Quantitative data are expressed as mean ± SD. Means were analyzed by unpaired, two-tailed t-test using GraphPad Prism (version 4.00 for Windows GraphPad Software, San Diego, CA) in order to determine any significant differences (P < 0.05).
scVEGF is a 28 kDa fusion protein containing a cys-tag (KESCAKKFQRQHMDS) at the N-terminus. After preparation and lyophilization, the sulfhydryl functional group remains in a free form and will react with thiol specific functional group, e.g. maleimide. A small quantity of non-radioactive FBEM-scVEGF was prepared and the identity established by ESI-MS. ESI-MS deconvolution m/z is 28072 (Calculated 28086). The radioactive version, [18F]FBEM-scVEGF was prepared in the same manner by using [18F]FBEM in the conjugation reaction. The radiochemical yield based on starting [18F]FBEM was 20.6 ± 15.1% (n = 5, uncorrected) in about 38 min. The radiochemical purity was assessed by radio-HPLC. The peak for the desired product was broad with significant tailing, but no other radiochemical peaks were observed. The specific activity was estimated from the UV absorbance at 280 nm using the absorbance of unmodified scVEGF as the control. The value was 58.8 ± 12.4 GBq/µmol (n = 3) at the end of synthesis.

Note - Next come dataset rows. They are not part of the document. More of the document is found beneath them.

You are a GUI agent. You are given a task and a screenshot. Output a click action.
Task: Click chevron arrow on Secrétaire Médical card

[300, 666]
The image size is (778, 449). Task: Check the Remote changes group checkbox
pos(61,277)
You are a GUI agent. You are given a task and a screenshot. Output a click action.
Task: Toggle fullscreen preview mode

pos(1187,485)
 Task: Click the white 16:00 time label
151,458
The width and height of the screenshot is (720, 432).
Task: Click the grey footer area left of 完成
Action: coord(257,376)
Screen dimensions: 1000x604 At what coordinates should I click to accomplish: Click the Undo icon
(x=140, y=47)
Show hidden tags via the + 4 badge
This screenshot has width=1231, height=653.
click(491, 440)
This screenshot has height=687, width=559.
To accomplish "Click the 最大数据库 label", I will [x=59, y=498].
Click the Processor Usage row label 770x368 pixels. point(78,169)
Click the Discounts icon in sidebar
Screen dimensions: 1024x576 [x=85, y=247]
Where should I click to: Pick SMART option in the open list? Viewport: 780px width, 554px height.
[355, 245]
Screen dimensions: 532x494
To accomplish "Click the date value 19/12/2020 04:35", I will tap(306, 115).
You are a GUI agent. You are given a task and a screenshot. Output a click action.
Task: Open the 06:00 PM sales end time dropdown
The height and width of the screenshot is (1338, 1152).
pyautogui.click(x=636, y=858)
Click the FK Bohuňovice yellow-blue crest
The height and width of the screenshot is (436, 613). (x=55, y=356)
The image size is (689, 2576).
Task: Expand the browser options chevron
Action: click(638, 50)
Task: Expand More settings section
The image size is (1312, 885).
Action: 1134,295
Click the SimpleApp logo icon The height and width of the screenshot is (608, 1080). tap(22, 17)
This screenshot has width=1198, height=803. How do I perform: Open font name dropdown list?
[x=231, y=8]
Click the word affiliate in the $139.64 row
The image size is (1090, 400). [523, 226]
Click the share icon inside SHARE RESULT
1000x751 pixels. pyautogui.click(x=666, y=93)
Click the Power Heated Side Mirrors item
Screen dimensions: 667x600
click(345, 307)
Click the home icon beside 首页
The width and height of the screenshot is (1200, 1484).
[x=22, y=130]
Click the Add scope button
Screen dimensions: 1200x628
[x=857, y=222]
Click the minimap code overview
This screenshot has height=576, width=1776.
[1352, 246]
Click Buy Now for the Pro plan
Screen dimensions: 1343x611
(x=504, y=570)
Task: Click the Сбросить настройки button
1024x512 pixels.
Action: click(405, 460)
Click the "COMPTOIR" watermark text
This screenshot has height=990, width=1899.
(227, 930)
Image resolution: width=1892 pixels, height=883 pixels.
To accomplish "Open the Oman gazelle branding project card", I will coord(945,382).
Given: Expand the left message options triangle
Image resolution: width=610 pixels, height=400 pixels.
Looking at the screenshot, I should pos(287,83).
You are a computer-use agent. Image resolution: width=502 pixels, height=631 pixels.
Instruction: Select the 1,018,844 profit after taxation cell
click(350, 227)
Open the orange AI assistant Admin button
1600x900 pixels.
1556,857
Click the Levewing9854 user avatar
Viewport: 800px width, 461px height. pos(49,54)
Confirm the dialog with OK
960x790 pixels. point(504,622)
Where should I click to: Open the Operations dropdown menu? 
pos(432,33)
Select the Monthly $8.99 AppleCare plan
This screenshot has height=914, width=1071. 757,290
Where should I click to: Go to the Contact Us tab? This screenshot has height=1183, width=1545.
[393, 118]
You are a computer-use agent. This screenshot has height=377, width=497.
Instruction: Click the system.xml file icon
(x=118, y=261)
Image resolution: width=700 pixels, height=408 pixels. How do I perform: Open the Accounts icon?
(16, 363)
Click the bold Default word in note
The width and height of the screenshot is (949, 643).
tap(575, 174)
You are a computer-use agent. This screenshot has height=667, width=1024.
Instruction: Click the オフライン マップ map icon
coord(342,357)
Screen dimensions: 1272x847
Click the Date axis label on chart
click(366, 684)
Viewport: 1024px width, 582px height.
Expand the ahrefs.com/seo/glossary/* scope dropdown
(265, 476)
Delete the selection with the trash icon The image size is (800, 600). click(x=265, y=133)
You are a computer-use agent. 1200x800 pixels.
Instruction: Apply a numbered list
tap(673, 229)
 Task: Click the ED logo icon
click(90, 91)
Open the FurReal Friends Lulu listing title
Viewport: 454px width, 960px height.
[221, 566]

We first evaluated whether FBEM-scVEGF conjugate retained its native affinity for VEGFR-2 using immunofluorescence staining performed with PAE/KDR cells. As shown in Figure 1A, FBEM-scVEGF can effectively inhibit Cy5.5-scVEGF binding to PAE/KDR cells in a dose-dependent manner. The IC50 value of FBEM-scVEGF was 19.98 ± 5.39 µg/mL, which is slightly higher than that of non-labeled scVEGF (13.99 ± 1.80 µg/mL, P = 0.3516) (Figure 1B). The result demonstrated that FBEM conjugation of scVEGF did not significantly affect its binding affinity to VEGFRs.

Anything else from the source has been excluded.